### REQUEST
Starting with the line that contains "You are a GUI" and going on through the line that contains "[x=1040, y=440]", recast those lines as a Markdown table with the columns Row and Content, leaving out any blank lines.

### PROVIDED MATERIAL

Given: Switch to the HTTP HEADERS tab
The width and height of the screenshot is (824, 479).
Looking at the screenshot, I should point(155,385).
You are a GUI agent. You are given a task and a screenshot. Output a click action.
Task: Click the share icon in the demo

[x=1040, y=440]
...
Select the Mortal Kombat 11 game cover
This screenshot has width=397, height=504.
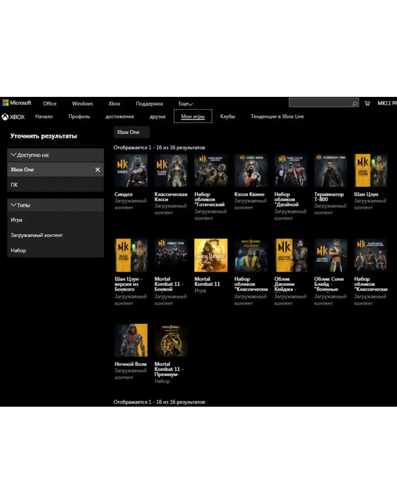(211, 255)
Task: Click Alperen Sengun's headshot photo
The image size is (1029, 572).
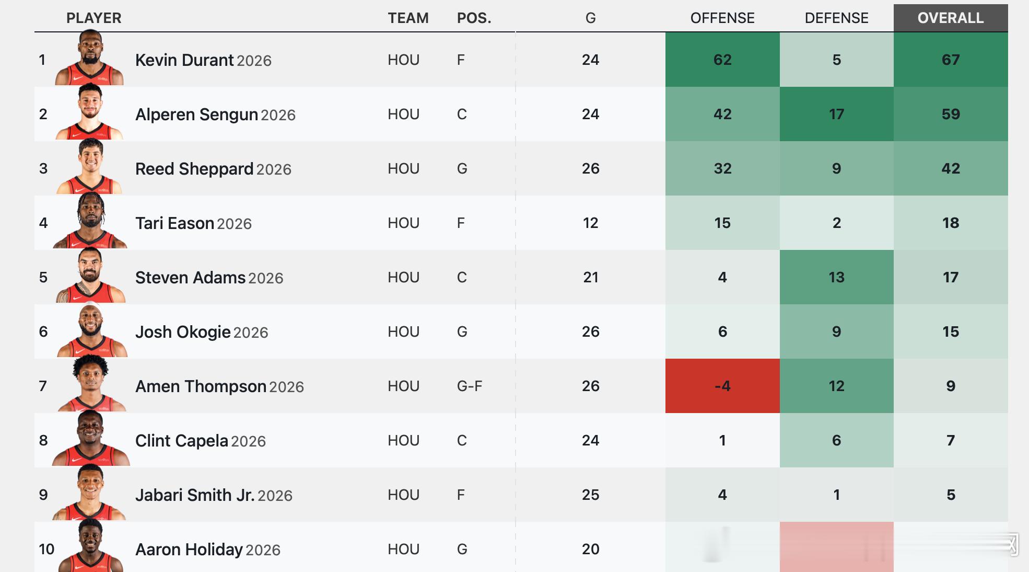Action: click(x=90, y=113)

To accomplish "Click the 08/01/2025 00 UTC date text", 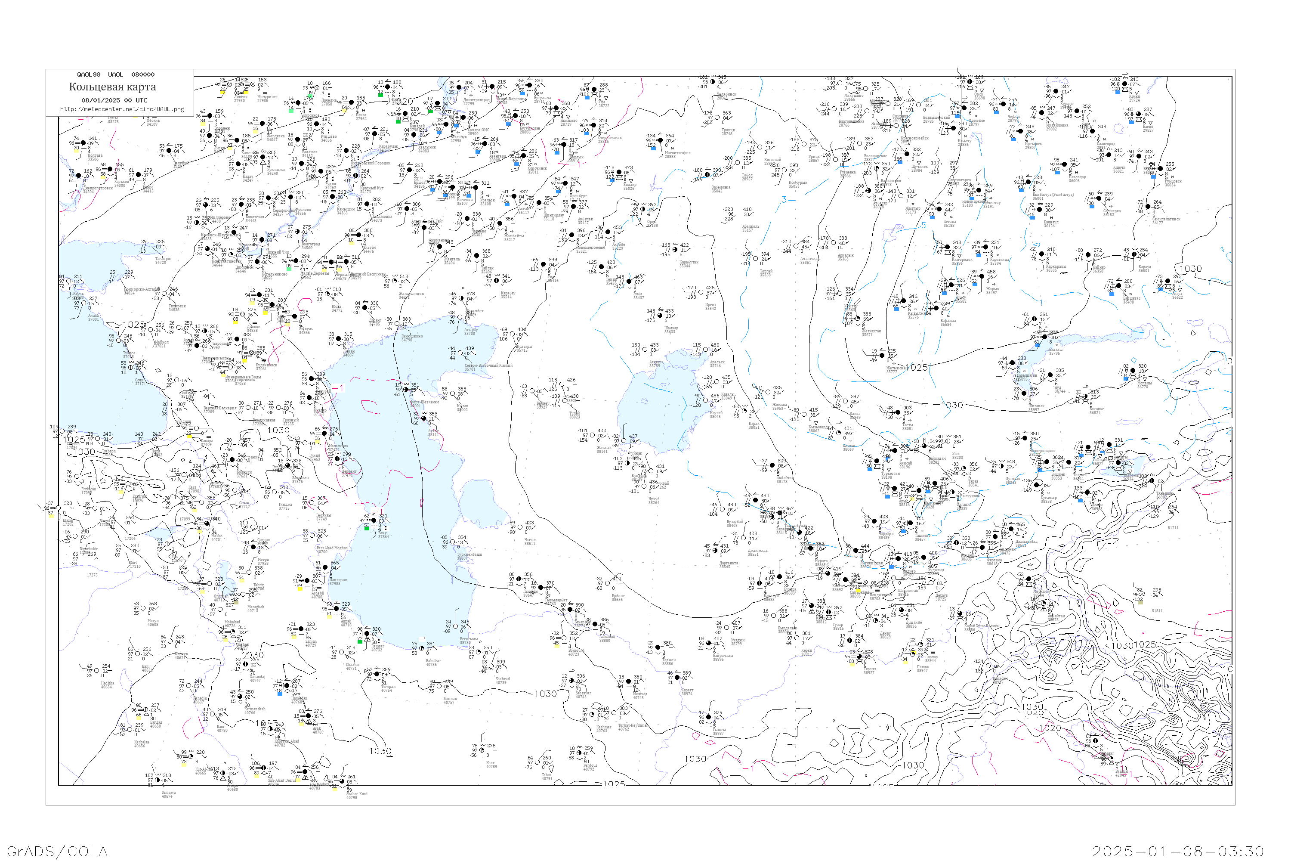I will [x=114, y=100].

### RIGHT ANSWER
| Row | Content |
|---|---|
| 1 | You are a GUI agent. You are given a task and a screenshot. Output a click action. |
| 2 | Task: Click the share icon in the demo |
| 3 | [x=1040, y=440] |